When recommending “The Crock of Gold,” I often add that the prose contains enough quotable material to fill a small Bartlett’s.
Joyce, who was a superstitious man, made Stephens, his friend, whom he believed was born in Dublin on the same date (they were actually born a week apart), promise that if he were to die before the completion of the task, that Stephens would take up the manuscript of “Finnegan’s Wake.” The two writers couldn’t be more different, but that’s how much Joyce believed in Stephens’ ability (or at any rate, how much he trusted in providence).
Because of my love of “The Crock of Gold,” I have hunted down and read many of Stephens’ other books, all in the days before the internet would have made such a search a snap. It’s inconceivable to me that he is now almost completely forgotten, except perhaps as a footnote to scholars of Irish literature. Walk into an Irish pub, and there will be pictures of Wilde and George Bernard Shaw, for crying out loud, before you will find one of James Stephens, who is one of the most Irish of writers.
That said, none of his other books quite recapture the magic of “The Crock of Gold.” If memory serves, “Deirdre” and “Irish Fairy Tales” share characteristics, but other books, like “Mary, Mary” (a.k.a. “The Charwoman’s Daughter”), are wistful, charming snapshots of domestic life. Stephens was also involved in the Irish nationalist movement and wrote about the Easter Rising of 1916 (“The Insurrection in Dublin”), at which he was present. I realize now I haven’t read any of these books in years.

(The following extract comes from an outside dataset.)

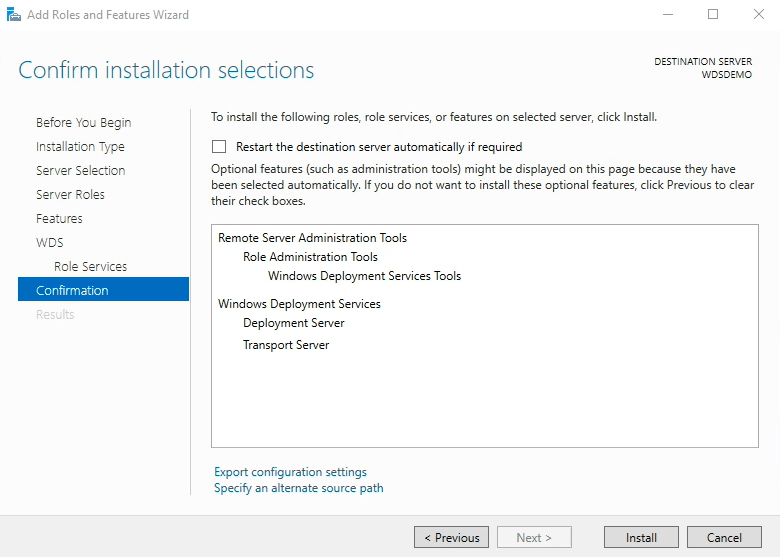
Task: Enable automatic restart of destination server checkbox
Action: (x=219, y=146)
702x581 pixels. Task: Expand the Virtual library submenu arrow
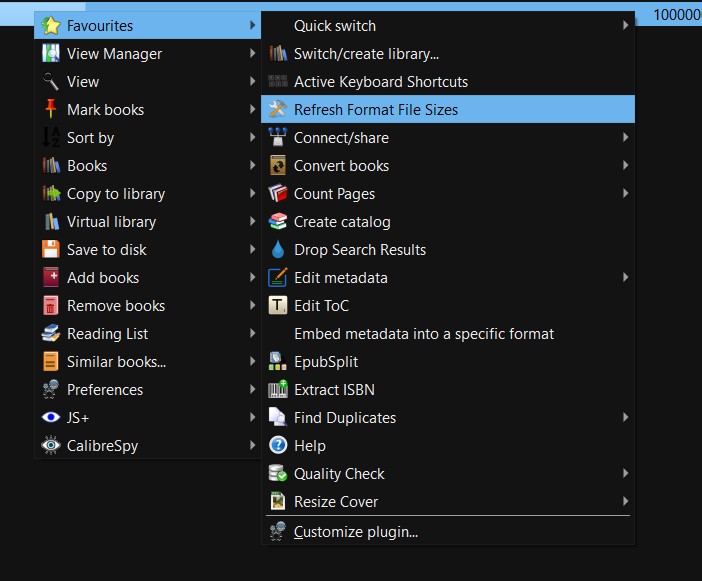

I see “The Crock of Gold” was reprinted only last month by John Murray. I can’t vouch for the quality of the reissue. If you’re able to get a hold of a second-hand copy of a cloth edition with the color plates by Thomas Mackenzie, you’d be doing yourself a favor. (Arthur Rackham was originally assigned, but died before he could undertake the project.) Evocative woodcuts also open each chapter in the better editions. Do NOT read this as an e-book.
“The Crock of Gold” was actually quite popular in its day. Stephens was equally well-known as a poet, and you may encounter some of his verse from time to time in older anthologies. Truthfully, his prose is as poetic as anything written in stanzaic form.